• **WORK TO COMPLETE**
Beginning with the first line and ending with the one containing "Expand the Delivery", copy the lines of the listing below exactly; omit everything else.

• **THE DATA**

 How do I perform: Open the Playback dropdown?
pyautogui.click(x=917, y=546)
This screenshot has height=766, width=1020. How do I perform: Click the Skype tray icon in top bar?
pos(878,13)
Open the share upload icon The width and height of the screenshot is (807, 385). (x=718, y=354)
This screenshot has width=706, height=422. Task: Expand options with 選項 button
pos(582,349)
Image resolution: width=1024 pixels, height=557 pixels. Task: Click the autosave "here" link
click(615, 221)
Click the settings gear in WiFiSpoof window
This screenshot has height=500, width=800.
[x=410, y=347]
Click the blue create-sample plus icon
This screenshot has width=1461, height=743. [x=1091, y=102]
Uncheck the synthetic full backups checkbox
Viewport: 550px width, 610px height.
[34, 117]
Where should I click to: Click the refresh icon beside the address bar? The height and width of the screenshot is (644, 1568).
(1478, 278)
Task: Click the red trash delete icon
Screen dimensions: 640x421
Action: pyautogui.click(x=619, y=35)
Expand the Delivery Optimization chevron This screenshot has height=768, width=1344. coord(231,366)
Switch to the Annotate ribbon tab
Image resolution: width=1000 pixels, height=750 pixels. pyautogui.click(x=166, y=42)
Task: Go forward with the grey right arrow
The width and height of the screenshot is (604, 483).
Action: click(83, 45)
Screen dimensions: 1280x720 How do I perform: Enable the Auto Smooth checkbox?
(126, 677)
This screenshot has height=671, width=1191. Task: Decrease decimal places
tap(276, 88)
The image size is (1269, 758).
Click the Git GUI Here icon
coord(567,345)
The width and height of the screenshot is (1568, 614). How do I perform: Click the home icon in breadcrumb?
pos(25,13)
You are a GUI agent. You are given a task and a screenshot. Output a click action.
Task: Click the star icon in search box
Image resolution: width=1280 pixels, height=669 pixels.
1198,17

• **EXERCISE OUTPUT**
 How do I perform: Open the Playback dropdown?
pyautogui.click(x=917, y=546)
This screenshot has height=766, width=1020. How do I perform: Click the Skype tray icon in top bar?
pos(878,13)
Open the share upload icon The width and height of the screenshot is (807, 385). (x=718, y=354)
This screenshot has width=706, height=422. Task: Expand options with 選項 button
pos(582,349)
Image resolution: width=1024 pixels, height=557 pixels. Task: Click the autosave "here" link
click(615, 221)
Click the settings gear in WiFiSpoof window
This screenshot has height=500, width=800.
[x=410, y=347]
Click the blue create-sample plus icon
This screenshot has width=1461, height=743. [x=1091, y=102]
Uncheck the synthetic full backups checkbox
Viewport: 550px width, 610px height.
[34, 117]
Where should I click to: Click the refresh icon beside the address bar? The height and width of the screenshot is (644, 1568).
(1478, 278)
Task: Click the red trash delete icon
Screen dimensions: 640x421
Action: pyautogui.click(x=619, y=35)
Expand the Delivery Optimization chevron This screenshot has height=768, width=1344. coord(231,366)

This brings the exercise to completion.